We hear, and look up as one at the two attendants hurriedly wheeling something so shrunken it seems merely another rumple in the blanket, tubes traveling in and out of its impalpability, its only life this lifeless cry.
The doors open soundlessly, and the pall of sorrow goes flowing off into the annihilating brightness beyond. Then the doors close, and we as one look down, not meeting each other’s eyes, and wait.
The terrible thing—it could perhaps be a glorious thing; always the ill are meant to see it as such, are reproached if they don’t (carpe fucking diem)—the terrible thing about feeling the inevitability of your own early death is the way it colors every single scene: at some friends’ house I am moved by the beauty and antics of their two-year-old daughter—moved, and then saddened to think of the daughter D. and I might have, for whom my death will be some deep, lightless hole, which for the rest of her life she will walk around, grief the very ground of her being. What is this world that we are so at odds with, this beauty by which we are so wounded, and into which God has so utterly gone?
Into which, rather than from which: in a grain of grammar, a world of hope.
That conversions often happen after or during intense life experiences, especially traumatic experiences, is sometimes used as evidence against them. The sufferer isn’t in his right mind. The mind, tottering at the abyss of despair or death, shudders back toward any simplicity, any coherency it can grasp, and the man calls out to God. Never mind that the God who comes at such moments may not be simple at all, but arises out of and includes the very abyss the man would flee. Never mind that in traumatic experience many people lose their faith—or what looked like faith?—rather than find it. It is the flinch from life—which, the healthy are always quick to remind us, includes death—and the flight to God that cannot be trusted.
But how could it be otherwise? It takes a real jolt to get us to change our jobs, our relationships, our daily coffee consumption, for goodness sake—or, if we are wired that way, to change our addiction to change.
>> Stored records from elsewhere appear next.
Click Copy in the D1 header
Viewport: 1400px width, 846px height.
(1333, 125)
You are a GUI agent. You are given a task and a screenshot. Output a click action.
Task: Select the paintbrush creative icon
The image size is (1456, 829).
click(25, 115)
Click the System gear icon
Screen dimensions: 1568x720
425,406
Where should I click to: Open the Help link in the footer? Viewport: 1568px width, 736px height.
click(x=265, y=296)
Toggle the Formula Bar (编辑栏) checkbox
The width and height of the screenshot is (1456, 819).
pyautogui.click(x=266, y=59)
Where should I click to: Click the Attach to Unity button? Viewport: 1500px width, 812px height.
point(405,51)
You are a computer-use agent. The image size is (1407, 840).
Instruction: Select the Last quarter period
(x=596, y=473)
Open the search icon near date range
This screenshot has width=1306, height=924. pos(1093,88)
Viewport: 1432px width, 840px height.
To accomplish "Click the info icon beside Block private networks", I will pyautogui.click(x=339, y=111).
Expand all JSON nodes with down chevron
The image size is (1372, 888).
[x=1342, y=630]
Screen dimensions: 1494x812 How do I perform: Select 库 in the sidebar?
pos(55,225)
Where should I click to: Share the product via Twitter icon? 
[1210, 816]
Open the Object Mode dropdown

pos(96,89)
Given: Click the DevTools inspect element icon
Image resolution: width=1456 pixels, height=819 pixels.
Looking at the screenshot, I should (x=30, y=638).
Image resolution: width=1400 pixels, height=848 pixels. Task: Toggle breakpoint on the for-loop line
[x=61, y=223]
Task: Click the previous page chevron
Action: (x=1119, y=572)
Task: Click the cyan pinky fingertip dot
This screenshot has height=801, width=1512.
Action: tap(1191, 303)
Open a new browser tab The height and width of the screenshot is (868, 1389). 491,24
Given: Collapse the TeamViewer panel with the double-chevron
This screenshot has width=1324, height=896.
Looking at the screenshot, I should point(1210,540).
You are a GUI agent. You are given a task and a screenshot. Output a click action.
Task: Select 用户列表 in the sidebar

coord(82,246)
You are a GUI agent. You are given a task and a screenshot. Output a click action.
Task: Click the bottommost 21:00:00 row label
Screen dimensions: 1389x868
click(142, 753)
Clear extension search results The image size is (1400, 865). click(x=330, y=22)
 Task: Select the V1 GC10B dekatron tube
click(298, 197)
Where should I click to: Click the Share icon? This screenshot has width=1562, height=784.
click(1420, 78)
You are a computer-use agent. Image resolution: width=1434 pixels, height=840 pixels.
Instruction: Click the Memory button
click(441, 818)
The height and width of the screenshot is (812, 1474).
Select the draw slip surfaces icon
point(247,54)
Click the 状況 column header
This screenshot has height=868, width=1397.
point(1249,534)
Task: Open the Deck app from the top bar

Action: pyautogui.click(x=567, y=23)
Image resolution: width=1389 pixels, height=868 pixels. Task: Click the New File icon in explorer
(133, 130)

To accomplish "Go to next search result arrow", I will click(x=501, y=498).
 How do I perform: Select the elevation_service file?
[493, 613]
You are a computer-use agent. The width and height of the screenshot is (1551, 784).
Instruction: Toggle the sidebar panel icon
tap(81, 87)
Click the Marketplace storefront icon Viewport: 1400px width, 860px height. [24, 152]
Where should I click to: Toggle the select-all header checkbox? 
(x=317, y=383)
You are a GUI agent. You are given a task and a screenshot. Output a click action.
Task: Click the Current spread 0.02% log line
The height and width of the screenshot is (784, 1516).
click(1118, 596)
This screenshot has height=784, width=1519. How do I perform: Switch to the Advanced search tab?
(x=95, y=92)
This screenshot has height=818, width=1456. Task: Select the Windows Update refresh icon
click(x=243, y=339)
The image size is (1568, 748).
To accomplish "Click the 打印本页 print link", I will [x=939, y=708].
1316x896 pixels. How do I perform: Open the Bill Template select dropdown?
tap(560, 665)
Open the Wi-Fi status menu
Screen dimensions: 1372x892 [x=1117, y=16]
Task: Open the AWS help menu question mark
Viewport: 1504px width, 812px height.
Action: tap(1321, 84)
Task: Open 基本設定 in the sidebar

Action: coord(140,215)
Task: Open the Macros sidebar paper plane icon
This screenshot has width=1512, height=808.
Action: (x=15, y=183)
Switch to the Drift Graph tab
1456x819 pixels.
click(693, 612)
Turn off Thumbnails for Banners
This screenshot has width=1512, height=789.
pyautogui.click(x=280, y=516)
How much more urgency is needed, how much more primal fear, to startle the heart out of its ruts and ruins. It’s true that God comes to the prophet Elijah not in the whirlwind, and not in the earthquake, and not in the fire that follows, but in the “still, small voice” that these ravages make plain. But the very wording of that passage makes it clear that the voice, though finally more powerful than the ravages it follows, is not altogether apart from them. That voice is always there, and for everyone. For some of us, unfortunately, it takes terror and pain to make us capable of hearing it. (...)
Though I have in my life experienced gout, bladder stones, a botched bone marrow biopsy, and various other screamable insults, until recently I had no idea what pain was. It islands you. You sit there in your little skeletal constriction of self—of disappearing self—watching everyone you love, however steadfastly they may remain by your side, drift farther and farther away. There is too much cancer packed into my bone marrow, which is inflamed and expanding, creating pressure outward on the bones. “Bones don’t like to stretch,” a doctor tells me. Indeed. It is in my legs mostly, but also up in one shoulder and in my face. It is a dull devouring pain, as if the earth were already—but slowly—eating me. And then, with a wrong move or simply a shift in breath, it is a lightning strike of absolute feeling and absolute oblivion fused in one flash. Mornings I make my way out of bed very early and, after taking all of the pain medicine I can take without dying, sit on the couch and try to make myself small by bending over and holding my ankles. And I pray. Not to God, who also seems to have abandoned this island, but to the pain. That it ease up ever so little, that it let me breathe. That it not—though I know it will—get worse.